All lines after the one containing "Given: Show the Liquidation tab", together with that line itself, should be written out exactly, down to the last line of the entries below.

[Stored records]
################

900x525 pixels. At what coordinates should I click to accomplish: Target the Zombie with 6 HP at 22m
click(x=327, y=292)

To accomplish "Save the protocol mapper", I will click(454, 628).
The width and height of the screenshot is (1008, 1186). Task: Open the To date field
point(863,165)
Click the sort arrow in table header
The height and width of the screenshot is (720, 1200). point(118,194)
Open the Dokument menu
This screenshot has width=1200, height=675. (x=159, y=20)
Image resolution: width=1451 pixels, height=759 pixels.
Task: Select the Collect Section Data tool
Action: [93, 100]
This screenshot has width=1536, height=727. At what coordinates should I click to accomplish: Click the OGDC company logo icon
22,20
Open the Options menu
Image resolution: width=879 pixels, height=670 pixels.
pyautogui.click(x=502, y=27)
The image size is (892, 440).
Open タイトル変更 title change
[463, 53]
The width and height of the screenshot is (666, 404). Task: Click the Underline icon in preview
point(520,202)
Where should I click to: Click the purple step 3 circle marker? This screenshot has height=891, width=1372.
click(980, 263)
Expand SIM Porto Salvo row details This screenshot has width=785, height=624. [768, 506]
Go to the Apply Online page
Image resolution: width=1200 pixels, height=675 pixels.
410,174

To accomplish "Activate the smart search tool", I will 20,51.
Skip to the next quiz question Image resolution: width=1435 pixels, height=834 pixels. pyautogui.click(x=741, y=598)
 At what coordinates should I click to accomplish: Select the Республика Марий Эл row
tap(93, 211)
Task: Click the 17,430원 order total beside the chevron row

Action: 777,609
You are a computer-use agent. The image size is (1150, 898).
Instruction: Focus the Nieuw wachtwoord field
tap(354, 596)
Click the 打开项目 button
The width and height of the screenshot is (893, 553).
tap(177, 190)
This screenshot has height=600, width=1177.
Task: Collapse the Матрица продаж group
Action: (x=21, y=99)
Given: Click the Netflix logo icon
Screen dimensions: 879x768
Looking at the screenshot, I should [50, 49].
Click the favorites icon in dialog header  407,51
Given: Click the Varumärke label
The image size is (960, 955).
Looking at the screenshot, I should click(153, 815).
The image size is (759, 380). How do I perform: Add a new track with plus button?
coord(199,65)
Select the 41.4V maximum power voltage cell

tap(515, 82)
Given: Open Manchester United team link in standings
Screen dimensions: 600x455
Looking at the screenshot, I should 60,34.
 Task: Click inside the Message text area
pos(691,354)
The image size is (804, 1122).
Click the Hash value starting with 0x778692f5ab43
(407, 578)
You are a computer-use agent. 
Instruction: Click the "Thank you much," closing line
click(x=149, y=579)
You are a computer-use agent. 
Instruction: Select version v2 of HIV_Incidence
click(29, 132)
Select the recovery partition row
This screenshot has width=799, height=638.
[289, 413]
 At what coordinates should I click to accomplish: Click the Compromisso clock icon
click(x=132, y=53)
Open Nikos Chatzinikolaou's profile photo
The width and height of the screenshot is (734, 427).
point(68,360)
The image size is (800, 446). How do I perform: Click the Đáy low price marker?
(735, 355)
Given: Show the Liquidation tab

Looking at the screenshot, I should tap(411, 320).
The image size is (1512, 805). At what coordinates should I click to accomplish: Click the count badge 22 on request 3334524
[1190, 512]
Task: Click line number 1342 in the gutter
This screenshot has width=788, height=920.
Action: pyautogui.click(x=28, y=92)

################

• **Task response**:
Given: Show the Liquidation tab

Looking at the screenshot, I should tap(411, 320).
The image size is (1512, 805). At what coordinates should I click to accomplish: Click the count badge 22 on request 3334524
[1190, 512]
Task: Click line number 1342 in the gutter
This screenshot has width=788, height=920.
Action: pyautogui.click(x=28, y=92)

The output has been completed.